Living with diabetes on your own terms
When Christel Oerum found out she had Type 1 diabetes at 19 years old, she was terrified. Now, nearly three decades later, her life couldn’t be more different. On World Diabetes Day, Christel shares how diabetes doesn’t stop her from doing the things she loves.
“I had a lot of classic symptoms. I was tired all the time and I would fall asleep at work. I was also extremely thirsty and had to use the bathroom all the time,” she explains. “I was working two jobs, so I told myself it was normal.” But when Christel fell asleep at a family gathering for Christmas, an aunt urged her to see a doctor. “My doctor recognised the signs, measured my blood sugar and diagnosed me right there,” she recalls.
Type 1 diabetes is an autoimmune disease that causes the level of glucose (sugar) in your blood to become too high, because your pancreas cannot produce a hormone called insulin, which controls blood glucose. People with Type 1 diabetes need to take it every day to keep their levels under control. It’s impossible to survive without insulin.
“I didn’t know anyone with diabetes, so I thought I’d been handed a death sentence,” Christel says. “Fortunately, my mother was a nurse and reassured me that we’d figure it out. I was referred to a diabetes centre where I got educated and started taking multiple daily injections [MDIs] of insulin.” One of the most impactful moments in Christel’s diabetes journey came from her diabetes nurse, who told her there was nothing she couldn’t do. “Within a year of my diagnosis, I was backpacking around India,” she tells This Is MedTech.

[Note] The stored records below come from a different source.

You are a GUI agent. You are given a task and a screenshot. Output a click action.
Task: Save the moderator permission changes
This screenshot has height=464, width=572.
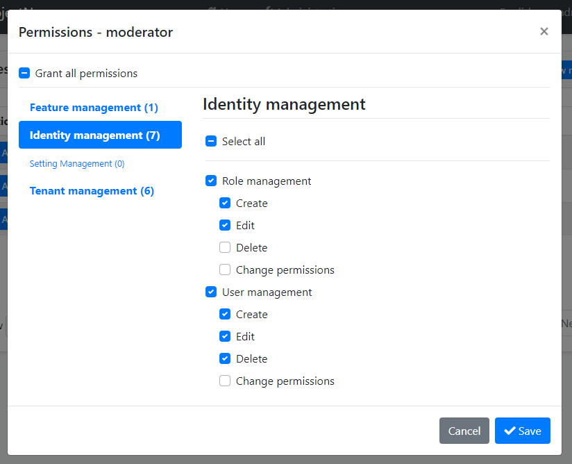(523, 431)
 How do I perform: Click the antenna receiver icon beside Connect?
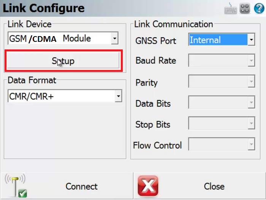coord(16,186)
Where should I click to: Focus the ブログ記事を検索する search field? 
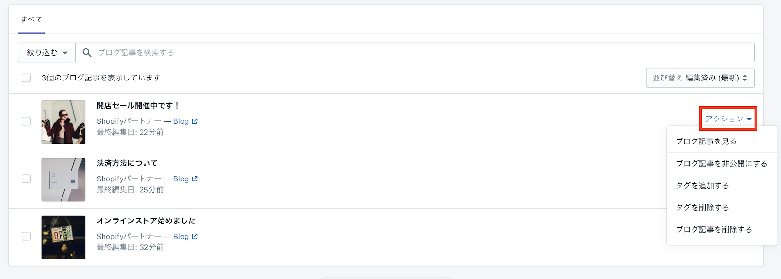[x=420, y=53]
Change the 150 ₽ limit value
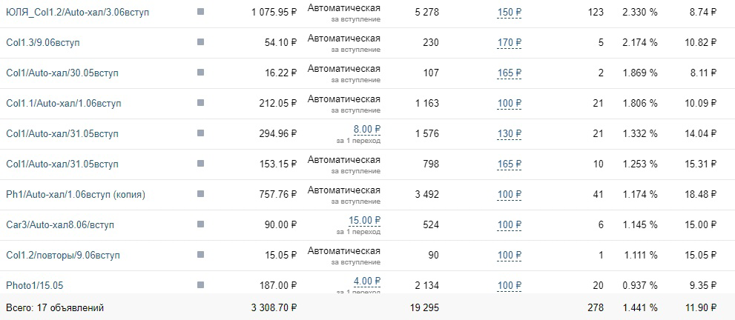 (x=509, y=12)
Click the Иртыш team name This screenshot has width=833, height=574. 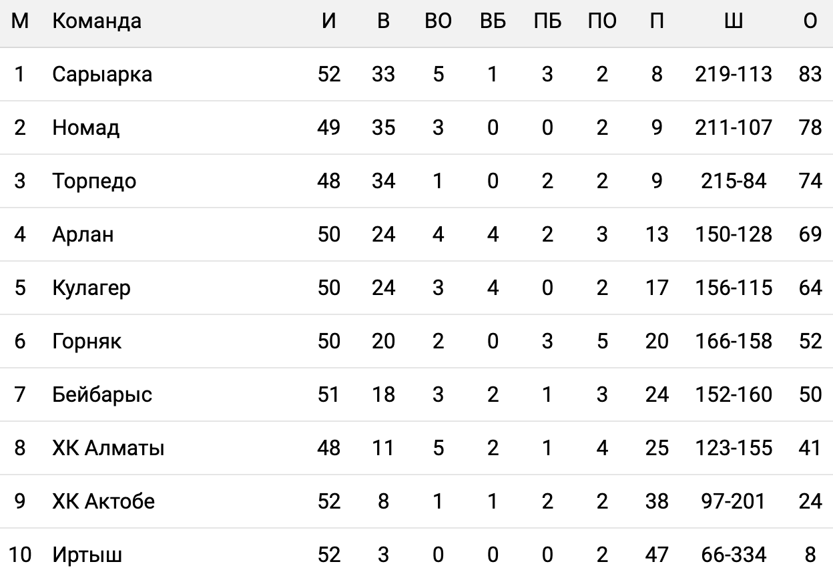click(87, 555)
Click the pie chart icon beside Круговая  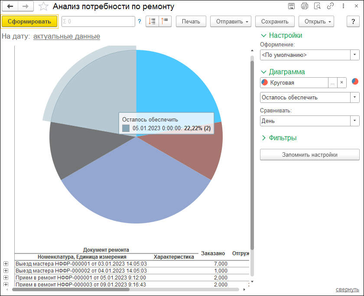click(355, 82)
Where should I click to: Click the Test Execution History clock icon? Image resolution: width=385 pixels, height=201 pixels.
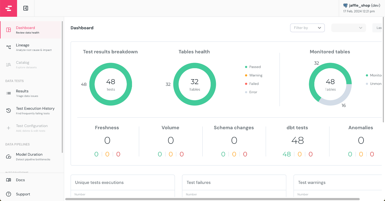point(9,111)
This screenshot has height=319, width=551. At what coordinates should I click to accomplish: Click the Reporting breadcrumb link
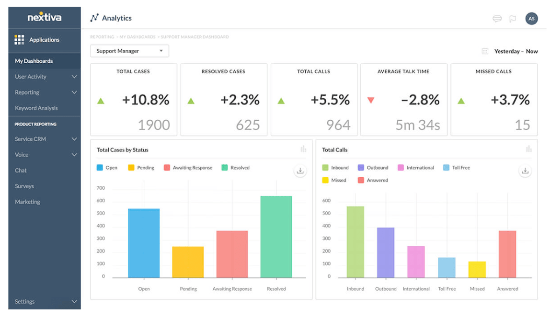(x=102, y=37)
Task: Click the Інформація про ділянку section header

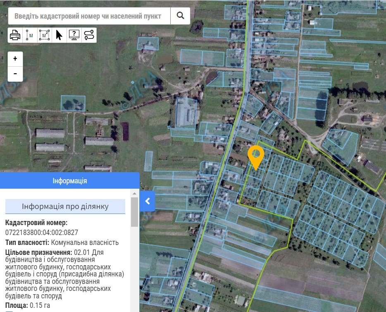Action: point(65,206)
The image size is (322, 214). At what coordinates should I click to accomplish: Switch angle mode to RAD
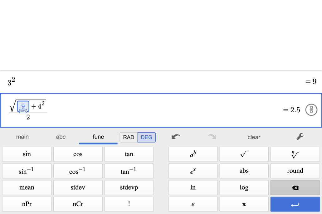click(128, 137)
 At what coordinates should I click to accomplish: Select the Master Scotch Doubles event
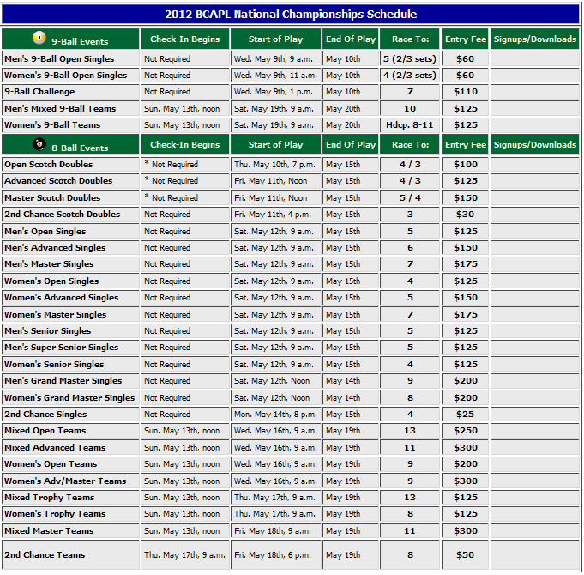click(x=51, y=198)
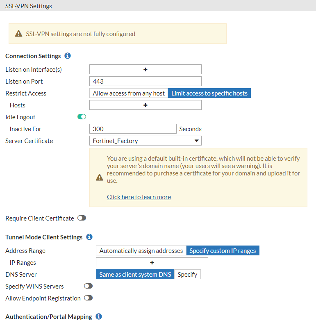Select Specify option for DNS Server
This screenshot has height=323, width=316.
(187, 274)
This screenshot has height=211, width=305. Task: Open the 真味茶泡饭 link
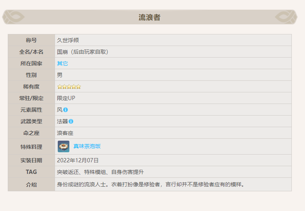(87, 146)
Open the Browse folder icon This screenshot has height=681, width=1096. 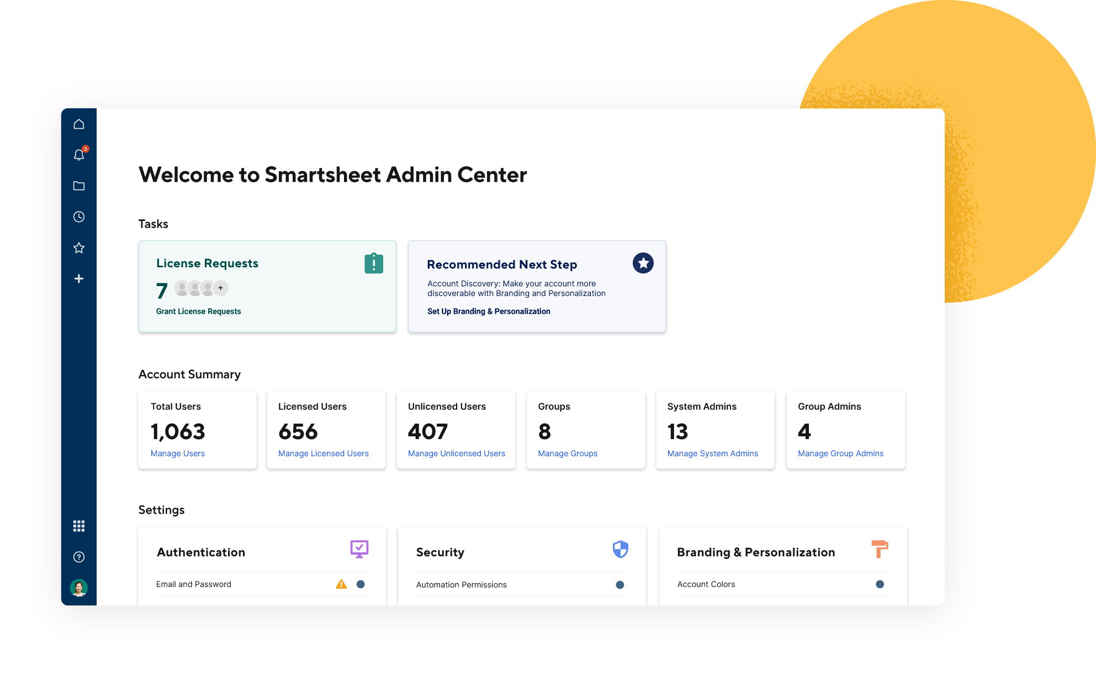click(x=79, y=186)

When Christel took up bodybuilding years later, she found that pushing her body to new limits was affecting her ability to control her blood glucose levels. “Managing diabetes while bodybuilding was extremely challenging,” she explains. “There were no resources on how to handle blood sugars with such intense training.” Instead of giving up, she decided to create the resources she needed, laying the foundation for her own business aimed at helping others with all types of diabetes to live an easier life.
These days, Christel points out that there are many medical technologies available to support people with diabetes so that they can ensure they’re getting the correct dose of life-saving insulin at the right time. Finger prick blood tests are useful, but they can only give a snapshot of your blood glucose levels at a moment in time. The introduction of continuous glucose monitors (CGMs), which let you check your levels in real-time via a sensor that’s attached to or implanted in your arm, changed all that.
“I love the advancements in diabetes tech,” she says. “CGMs have made a big difference in my life. My blood sugars are way more tightly managed.” Christel believes that the availability of different management tools, from insulin pumps (electronic devices that release insulin into your body so you don’t need to do insulin injections) to smart insulin pens that record and calculate everything for you, is simply amazing.
Her personal preference for MDI over pumps stems from her active lifestyle, which requires manual adjustments that she finds easier to manage with a smart pen. “It’s about finding what works for you. Life has to come first, and diabetes management should fit into that – not the other way around.”